Rebuilding all read-models (projections) from an EventStore can be slow, because we are processing hundreds of thousands of events with several projections. This is one area where having a boost in performance is crucial and it is where I want to understand how much our logging infrastructure impact on performance.

For this scenario I have a small batch of events (~4k) and evlog4net logging level set at DEBUG level; this will generates ~35k log messages in this reference scenario.

Projections are grouped by slots, each slot contains a certain number of projections, and each slots processes events in a separate thread (the exact architecture will be subject of future post)

First run

Here is what happened during the first run.

First Run - no log enabled

This is a low resolution image, but it represents how much time the system needs to rebuild all projections with no log enabled. The Y-Axis represents how many events remain to dispatch for each slot (each graph is one slot), X-Axis represents time..

This is the reference scenario, now logging is enabled at DEBUG level, both for our MongoBufferedAppender and for ColoredConsoleAppender.

What happens with all logs enabled

The situation really changed a lot:

Second Run - ALL logs enabled

Even if you have no X-Axis legend, it is really evident that the whole process is slowed down a lot having log enabled.

We do not need exact measurement, even if the image is a low resolution one and we have no legend on X-Axis it is evident that: Enabling logging is slowing down everything.

We have also a really strange behaviour: most of the projections consumes events lineraly, three slots are really slower (this is normal), but when the other slots finished rebuild, the three slow slots speed up considerably.

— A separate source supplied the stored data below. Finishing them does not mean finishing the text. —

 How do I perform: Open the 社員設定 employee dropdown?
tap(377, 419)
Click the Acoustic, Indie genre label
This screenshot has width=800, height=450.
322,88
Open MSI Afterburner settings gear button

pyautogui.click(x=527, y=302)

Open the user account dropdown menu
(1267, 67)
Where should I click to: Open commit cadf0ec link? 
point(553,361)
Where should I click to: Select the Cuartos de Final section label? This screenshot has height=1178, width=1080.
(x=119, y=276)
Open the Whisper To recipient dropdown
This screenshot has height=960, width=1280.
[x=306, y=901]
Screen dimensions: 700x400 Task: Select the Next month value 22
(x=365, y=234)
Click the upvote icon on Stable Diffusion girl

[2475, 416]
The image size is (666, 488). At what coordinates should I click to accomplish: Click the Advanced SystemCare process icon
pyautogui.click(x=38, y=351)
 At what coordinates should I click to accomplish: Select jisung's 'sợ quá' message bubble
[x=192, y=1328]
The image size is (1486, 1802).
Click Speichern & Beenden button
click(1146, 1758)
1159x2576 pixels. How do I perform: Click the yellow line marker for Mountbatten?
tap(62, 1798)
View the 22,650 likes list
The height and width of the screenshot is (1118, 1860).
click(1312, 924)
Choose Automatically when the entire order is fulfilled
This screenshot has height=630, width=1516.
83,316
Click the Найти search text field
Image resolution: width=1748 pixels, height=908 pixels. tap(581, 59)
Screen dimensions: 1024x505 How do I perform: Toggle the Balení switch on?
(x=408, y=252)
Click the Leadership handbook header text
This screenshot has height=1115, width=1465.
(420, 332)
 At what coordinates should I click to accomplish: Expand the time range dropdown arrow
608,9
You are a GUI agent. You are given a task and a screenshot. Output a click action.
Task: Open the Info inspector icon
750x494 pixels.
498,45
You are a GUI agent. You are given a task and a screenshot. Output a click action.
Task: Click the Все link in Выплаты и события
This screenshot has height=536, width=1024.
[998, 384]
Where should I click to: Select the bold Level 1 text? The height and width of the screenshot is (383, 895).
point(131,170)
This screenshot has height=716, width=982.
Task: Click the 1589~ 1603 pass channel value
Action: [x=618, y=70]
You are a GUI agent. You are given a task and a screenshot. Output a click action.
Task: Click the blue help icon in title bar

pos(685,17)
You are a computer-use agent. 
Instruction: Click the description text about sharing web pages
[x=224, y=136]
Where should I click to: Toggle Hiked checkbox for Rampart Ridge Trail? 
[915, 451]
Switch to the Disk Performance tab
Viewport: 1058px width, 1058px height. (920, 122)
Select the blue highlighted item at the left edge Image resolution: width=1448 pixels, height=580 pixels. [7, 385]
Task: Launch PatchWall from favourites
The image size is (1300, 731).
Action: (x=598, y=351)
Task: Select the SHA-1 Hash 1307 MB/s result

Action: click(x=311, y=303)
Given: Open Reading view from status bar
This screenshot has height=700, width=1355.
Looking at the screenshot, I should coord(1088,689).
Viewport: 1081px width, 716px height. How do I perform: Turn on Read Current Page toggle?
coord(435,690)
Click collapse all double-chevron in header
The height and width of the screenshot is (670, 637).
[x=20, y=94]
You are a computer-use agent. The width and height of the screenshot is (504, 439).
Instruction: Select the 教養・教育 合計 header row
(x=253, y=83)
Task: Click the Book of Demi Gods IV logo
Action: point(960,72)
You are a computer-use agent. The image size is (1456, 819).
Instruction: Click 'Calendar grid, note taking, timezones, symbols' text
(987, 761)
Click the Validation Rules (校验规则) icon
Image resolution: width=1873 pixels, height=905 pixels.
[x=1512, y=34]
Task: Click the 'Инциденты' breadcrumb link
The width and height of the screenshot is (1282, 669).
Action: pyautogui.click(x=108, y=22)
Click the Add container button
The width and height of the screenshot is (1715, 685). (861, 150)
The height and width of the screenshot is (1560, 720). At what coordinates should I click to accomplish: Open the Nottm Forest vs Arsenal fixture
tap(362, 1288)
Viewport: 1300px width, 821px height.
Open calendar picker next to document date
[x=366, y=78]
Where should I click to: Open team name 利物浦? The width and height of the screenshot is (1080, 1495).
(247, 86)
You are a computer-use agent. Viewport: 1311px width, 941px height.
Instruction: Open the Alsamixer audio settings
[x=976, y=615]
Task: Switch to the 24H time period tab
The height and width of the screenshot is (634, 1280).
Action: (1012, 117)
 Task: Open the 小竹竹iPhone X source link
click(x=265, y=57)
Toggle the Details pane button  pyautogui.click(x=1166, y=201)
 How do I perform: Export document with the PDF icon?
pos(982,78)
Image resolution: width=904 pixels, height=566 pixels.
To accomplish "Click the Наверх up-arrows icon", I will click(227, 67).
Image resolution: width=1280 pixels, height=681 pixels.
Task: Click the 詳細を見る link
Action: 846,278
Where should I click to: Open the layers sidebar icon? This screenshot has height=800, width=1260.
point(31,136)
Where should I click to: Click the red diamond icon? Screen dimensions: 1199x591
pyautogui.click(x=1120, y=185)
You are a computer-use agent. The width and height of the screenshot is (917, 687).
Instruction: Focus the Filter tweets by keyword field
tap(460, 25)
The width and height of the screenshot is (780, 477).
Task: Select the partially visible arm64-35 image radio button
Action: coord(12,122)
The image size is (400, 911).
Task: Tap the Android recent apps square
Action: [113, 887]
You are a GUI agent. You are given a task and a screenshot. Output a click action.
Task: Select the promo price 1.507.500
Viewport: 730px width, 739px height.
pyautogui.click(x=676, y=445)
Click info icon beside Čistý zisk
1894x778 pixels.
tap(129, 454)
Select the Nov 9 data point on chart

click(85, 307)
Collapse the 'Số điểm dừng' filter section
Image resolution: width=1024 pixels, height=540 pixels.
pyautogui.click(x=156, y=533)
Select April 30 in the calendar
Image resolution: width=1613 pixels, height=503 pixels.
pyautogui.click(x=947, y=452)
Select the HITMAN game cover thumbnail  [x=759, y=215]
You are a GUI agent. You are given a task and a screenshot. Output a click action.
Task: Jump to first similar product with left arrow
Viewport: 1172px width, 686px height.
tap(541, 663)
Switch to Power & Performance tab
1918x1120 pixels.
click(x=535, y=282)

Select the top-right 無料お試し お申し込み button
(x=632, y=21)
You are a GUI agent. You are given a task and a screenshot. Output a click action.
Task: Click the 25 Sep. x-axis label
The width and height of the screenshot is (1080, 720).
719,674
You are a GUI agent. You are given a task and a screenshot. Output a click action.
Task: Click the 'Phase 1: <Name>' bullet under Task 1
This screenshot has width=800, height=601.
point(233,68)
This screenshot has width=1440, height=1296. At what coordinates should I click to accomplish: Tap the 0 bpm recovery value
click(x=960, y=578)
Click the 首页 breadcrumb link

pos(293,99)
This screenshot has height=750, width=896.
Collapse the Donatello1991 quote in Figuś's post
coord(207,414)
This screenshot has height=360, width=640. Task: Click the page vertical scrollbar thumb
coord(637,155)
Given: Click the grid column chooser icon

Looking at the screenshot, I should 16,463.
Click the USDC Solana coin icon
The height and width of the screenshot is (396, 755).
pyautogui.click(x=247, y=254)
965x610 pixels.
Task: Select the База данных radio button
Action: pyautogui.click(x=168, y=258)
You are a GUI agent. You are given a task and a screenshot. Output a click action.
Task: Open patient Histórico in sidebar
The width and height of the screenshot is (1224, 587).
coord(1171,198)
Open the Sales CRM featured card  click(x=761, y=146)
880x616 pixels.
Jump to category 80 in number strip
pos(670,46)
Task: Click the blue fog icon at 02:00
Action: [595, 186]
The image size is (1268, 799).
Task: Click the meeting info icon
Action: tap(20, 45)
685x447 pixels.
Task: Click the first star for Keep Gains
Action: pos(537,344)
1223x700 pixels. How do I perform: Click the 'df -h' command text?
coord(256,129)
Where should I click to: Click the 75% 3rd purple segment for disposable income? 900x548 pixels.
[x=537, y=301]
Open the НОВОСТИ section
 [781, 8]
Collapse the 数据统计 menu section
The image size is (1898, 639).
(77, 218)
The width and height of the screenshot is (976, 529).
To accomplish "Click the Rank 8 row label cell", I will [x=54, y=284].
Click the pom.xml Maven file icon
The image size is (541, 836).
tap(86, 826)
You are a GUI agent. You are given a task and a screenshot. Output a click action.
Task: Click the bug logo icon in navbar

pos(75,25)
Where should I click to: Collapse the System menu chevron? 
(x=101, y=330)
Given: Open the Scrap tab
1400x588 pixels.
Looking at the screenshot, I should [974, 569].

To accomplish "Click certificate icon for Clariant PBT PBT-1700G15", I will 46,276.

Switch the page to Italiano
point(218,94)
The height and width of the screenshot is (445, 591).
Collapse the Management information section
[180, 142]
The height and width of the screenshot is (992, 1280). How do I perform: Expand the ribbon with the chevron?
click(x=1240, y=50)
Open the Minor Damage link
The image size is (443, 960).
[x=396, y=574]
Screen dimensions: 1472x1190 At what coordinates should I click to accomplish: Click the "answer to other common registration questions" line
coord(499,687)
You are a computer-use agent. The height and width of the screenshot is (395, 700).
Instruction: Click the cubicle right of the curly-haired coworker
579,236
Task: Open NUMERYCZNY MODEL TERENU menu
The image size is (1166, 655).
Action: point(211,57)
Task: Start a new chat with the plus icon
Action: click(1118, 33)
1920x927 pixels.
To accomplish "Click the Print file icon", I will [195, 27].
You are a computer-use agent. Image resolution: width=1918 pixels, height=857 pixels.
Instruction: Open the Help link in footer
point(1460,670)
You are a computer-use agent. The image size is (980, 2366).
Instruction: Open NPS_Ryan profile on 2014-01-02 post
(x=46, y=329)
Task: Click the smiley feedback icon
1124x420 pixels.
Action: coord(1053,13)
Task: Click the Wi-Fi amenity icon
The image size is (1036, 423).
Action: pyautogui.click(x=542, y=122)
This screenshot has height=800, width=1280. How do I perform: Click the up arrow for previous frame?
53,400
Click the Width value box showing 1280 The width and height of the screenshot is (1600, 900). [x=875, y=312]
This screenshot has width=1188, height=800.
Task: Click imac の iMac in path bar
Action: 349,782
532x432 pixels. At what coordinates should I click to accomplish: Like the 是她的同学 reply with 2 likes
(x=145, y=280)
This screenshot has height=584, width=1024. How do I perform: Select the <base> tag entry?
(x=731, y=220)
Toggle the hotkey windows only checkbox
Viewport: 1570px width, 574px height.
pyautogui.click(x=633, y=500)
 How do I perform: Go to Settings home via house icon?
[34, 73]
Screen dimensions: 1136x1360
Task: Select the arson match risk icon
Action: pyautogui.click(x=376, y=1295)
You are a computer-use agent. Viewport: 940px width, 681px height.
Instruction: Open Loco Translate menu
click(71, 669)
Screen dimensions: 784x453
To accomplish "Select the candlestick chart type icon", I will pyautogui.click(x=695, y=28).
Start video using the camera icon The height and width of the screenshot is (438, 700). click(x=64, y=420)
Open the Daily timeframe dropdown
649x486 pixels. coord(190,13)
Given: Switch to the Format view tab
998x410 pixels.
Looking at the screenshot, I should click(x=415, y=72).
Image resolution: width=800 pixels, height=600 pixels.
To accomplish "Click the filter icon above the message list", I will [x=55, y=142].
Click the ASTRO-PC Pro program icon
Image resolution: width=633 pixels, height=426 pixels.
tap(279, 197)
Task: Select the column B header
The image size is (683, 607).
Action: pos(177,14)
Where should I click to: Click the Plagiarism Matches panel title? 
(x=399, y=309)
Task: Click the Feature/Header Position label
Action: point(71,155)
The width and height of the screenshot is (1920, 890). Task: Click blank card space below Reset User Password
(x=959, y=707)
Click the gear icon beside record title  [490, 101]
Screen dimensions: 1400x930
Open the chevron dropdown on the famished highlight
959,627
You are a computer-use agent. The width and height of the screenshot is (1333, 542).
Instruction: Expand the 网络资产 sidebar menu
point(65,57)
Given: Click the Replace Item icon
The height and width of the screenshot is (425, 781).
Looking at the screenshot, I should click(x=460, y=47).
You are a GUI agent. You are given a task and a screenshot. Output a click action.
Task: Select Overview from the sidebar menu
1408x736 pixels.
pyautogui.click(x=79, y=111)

This means that Logging infrastructure is somewhat bounding toghether performances of different slots.

Believe it or not, the reason is, ColoredConsoleAppender. We have multiple services running in Console applications with TopShelf; they can run as a service in production environment, but we use console appender to have a visual clue of what is happening during development/debug, when services are run as standard console applications.

Stopping ColoredConsoleAppender

The next run is done simply setting threshold level of ColoredConsoleAppender to INFO instead of DEBUG. this reduce number of logs to ~500 for the entire run. Here is the result.

Third Run - only mongodbappender

The whole rebuild is really faster. It is still slower that having no log enabled but we have a real better scenario. Again, you do not need exact measurement, the impact of disabling ColoredConsoleAppender is so great that it is evident that Logging to console has a huge impact on performances.

Actually I never liked too much console appender in log4net for various reason.

  • It slows down your application
  • It is difficult to read logs, console app have a limited buffer space and logs disappear quickly.
  • Log disappear when the program is closed
  • You have no way to query log, you only have a huge sequence of text scrolling on a console app
  • If the program crashes usually you see a red log with the exception and the console app immediately closes befoure you can read what happened.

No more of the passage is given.